Mexico decided to institute (2002) and implement (2008) NPM amidst national and global economic crises that were shaking its socioeconomic and administrative structures. Although the capacity of the NPM model was questioned as a strategy to meet the challenges of public administration (Levy, 2010), very little empirical evidence (Alonso, Clifton, & Díaz-Fuentes, 2013) existed at the time of implementation, and reservations were based on theoretical arguments and macro analyses rather than on specific circumstances. Unavailable evidence compounded by the inertia of public administrations characteristic of developing countries may have accounted for the adoption of NPM despite the fact that developed countries had experienced important failures (Simonet, 2015). The implementation of the NPM model in Mexico reflects a lack of analysis and disregard for indicators existing within the government system. It also shows that decision-making is often driven by a political eagerness to comply with sweeping international covenants (Sarker, 2006) rather than by a rigorous look at local performance. The Mexican Government needs to develop greater knowledge, more in-depth analysis and sound judgments before making decisions, particularly those of nationwide scope.
Conclusions
In agreement with previous studies (Alonso et al., 2015), we have found no evidence to sustain that the provision of obstetric care in MoH facilities in Mexico is ineffective or inefficient. With optimal levels of effectiveness and efficiency already existing in this context prior to NPM implementation, it can be affirmed that this model did not improve performance. It follows, then, that the organizational processes and strategies that did contribute to high effectiveness and efficiency in the public health institutions assessed in this study should be identified, strengthened, disseminated, and replicated, while understanding that the predominance of excellence in private administration is a myth (UNDP Global Centre for Public Service Excellence, 2015). It is necessary to continue generating empirical evidence
- such as that provided here - regarding the impact of the NPM model on the organization and functioning of government institutions. Moreover, good practices that have produced evidence of success should be exploited in order to better understand the dynamics and enhance the performance of government institutions. This is indispensable for stimulating and achieving organizational changes according to existing contexts and social needs.

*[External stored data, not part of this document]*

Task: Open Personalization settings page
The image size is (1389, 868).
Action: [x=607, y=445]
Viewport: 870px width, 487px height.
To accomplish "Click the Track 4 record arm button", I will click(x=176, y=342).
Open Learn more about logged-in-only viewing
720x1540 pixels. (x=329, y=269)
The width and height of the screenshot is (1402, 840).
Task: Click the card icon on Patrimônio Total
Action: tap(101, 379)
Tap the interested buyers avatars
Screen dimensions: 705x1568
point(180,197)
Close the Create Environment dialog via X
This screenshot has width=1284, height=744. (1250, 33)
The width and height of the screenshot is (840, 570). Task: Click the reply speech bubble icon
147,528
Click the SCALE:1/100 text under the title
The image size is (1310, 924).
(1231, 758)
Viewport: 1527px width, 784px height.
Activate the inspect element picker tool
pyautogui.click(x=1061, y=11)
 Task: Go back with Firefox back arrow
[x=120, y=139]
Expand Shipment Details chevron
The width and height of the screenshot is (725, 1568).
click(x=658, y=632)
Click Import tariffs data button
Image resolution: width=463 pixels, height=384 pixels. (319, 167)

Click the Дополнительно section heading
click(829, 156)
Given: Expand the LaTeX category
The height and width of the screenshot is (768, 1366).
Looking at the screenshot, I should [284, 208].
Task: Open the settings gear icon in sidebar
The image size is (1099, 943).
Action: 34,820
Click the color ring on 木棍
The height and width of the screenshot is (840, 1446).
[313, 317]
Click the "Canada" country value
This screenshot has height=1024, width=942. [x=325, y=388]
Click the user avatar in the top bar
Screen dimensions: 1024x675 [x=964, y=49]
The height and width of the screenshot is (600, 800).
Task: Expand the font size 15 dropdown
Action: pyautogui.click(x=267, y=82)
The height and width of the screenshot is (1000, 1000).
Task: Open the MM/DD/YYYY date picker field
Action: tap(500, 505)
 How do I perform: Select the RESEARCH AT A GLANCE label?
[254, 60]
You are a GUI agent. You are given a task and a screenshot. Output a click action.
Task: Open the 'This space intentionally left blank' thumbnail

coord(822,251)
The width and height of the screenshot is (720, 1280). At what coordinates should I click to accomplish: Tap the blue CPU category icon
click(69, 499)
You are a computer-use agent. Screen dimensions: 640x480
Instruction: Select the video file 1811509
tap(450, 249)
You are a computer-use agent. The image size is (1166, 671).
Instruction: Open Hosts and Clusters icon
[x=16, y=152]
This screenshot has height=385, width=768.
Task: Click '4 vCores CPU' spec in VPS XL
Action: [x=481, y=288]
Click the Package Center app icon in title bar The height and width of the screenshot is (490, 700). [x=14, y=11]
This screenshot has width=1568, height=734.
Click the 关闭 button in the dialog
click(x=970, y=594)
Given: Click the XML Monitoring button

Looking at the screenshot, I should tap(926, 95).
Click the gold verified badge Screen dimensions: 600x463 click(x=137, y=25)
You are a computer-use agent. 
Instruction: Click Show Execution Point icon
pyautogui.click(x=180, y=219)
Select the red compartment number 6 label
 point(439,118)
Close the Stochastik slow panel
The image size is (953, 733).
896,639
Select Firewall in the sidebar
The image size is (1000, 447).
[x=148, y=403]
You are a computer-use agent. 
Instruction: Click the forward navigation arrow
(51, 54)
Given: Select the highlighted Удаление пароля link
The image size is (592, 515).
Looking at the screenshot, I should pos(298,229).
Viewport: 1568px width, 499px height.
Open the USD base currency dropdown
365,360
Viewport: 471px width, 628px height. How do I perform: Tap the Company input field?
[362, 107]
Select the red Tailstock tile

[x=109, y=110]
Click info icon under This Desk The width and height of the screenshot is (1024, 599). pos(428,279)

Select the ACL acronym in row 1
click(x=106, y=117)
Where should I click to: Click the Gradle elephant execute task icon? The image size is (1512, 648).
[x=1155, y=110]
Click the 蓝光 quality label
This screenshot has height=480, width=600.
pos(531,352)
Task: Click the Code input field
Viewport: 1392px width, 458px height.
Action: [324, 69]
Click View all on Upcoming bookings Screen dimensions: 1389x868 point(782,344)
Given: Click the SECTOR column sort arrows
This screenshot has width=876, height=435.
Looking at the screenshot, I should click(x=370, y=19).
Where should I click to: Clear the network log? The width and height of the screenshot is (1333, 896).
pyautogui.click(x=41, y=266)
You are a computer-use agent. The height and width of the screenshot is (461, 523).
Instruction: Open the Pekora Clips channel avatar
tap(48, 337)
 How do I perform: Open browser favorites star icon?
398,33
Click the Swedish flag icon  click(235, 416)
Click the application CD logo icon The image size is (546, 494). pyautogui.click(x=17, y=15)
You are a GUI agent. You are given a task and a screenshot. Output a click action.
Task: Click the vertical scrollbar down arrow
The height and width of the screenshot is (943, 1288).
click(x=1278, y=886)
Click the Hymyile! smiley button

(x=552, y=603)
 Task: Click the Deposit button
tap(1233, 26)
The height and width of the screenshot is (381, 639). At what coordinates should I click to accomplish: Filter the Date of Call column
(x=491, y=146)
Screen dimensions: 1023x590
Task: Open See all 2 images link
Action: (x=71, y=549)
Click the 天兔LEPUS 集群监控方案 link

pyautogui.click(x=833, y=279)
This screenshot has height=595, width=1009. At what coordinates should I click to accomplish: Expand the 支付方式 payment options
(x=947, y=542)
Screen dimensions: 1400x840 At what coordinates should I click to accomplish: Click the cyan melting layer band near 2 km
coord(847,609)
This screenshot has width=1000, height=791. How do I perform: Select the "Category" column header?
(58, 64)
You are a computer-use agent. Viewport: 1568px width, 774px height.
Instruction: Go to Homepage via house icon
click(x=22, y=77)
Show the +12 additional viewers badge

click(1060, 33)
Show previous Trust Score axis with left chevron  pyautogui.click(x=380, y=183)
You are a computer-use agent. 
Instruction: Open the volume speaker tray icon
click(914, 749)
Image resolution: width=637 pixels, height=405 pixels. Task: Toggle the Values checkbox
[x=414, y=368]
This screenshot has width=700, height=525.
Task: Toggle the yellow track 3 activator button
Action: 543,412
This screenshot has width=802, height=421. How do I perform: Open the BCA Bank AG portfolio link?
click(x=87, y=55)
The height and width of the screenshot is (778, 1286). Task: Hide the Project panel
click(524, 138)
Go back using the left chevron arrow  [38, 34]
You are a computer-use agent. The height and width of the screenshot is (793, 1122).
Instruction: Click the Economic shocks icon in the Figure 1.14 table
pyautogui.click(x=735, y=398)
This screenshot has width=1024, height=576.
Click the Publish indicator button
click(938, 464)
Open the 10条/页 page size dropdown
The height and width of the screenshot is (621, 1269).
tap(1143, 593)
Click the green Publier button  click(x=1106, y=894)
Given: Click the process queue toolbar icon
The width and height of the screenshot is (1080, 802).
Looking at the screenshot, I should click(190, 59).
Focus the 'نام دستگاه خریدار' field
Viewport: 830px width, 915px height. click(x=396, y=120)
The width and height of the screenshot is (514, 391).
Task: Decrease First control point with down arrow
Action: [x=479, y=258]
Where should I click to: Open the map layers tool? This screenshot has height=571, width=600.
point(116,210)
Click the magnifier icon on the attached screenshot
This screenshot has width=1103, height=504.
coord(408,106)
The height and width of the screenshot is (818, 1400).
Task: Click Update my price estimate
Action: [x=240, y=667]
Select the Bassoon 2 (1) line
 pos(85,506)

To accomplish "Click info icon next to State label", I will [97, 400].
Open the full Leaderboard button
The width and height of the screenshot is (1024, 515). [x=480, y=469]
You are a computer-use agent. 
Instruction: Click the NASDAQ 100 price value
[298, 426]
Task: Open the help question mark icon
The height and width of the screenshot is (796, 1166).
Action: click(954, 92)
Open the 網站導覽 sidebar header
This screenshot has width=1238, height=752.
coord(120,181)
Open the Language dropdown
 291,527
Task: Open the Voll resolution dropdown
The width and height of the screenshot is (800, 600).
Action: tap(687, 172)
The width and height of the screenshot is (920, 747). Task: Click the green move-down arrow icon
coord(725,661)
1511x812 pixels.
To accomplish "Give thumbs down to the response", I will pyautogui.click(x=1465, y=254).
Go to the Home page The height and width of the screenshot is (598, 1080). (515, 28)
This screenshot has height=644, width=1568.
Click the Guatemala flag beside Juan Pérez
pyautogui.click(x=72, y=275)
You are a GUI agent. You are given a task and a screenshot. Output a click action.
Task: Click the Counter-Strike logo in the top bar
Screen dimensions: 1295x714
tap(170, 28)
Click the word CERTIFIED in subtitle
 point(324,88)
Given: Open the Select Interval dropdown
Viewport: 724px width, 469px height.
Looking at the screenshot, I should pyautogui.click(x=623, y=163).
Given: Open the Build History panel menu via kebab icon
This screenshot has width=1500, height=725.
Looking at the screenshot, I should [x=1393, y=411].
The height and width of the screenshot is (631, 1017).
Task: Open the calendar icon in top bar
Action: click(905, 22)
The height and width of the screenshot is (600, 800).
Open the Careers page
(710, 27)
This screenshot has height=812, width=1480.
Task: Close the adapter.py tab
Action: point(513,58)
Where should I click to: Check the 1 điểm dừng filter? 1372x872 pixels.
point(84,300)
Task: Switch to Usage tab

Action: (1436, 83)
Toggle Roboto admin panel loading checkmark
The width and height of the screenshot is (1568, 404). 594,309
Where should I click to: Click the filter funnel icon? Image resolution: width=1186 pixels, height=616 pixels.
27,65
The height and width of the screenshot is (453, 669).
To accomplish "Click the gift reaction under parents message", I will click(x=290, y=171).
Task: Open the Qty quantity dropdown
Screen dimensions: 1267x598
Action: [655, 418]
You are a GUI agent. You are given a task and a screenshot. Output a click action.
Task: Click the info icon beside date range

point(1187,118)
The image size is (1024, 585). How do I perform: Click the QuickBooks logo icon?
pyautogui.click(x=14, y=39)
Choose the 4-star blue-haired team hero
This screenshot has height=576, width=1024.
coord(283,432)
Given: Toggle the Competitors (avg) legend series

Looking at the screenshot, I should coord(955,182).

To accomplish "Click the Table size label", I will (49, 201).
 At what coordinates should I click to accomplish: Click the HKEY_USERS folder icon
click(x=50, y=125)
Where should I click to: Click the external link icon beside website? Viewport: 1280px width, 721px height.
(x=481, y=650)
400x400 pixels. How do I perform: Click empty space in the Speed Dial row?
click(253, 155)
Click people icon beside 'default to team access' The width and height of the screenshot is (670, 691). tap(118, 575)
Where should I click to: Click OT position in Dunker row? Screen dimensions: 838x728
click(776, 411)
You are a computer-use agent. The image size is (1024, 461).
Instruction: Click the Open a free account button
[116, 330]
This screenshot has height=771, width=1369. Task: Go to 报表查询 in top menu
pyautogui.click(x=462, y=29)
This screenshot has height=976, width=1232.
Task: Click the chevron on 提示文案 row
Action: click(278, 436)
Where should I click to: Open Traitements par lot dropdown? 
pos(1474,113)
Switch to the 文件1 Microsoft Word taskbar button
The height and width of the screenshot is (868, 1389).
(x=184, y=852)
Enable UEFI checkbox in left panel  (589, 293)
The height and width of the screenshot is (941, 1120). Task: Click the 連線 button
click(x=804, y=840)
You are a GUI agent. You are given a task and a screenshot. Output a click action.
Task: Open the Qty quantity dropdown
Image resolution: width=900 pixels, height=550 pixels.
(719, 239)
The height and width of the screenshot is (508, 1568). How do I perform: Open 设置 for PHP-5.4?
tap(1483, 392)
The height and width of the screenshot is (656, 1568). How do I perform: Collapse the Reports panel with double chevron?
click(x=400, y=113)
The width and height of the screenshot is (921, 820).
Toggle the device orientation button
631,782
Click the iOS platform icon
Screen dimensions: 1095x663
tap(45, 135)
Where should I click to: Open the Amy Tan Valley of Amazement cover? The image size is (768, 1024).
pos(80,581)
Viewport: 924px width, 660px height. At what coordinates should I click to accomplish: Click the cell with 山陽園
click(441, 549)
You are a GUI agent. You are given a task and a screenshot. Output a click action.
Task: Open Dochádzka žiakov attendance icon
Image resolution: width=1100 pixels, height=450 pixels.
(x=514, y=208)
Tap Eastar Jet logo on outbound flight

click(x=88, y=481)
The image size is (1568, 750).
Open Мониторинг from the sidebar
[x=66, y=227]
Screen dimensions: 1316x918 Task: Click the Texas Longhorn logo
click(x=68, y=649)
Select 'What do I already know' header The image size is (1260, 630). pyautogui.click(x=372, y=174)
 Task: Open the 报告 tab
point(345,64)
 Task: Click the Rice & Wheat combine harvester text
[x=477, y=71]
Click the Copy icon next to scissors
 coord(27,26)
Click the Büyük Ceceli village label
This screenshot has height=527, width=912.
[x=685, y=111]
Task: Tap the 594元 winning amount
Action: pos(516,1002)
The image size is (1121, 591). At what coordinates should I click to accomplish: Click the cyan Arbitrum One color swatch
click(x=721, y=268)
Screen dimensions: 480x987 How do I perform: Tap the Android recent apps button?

Most of the studies identified in the literature review have a theoretical-conceptual approach, without evidence of processes or results of NPM implementation; and those who report empirical evidence use qualitative procedures that seek to understand the process and results related to the NPM. In the Mexican context is necessary to carry out researches focusing on determine the NPM effects on other health system areas, but also on other public administration sectors.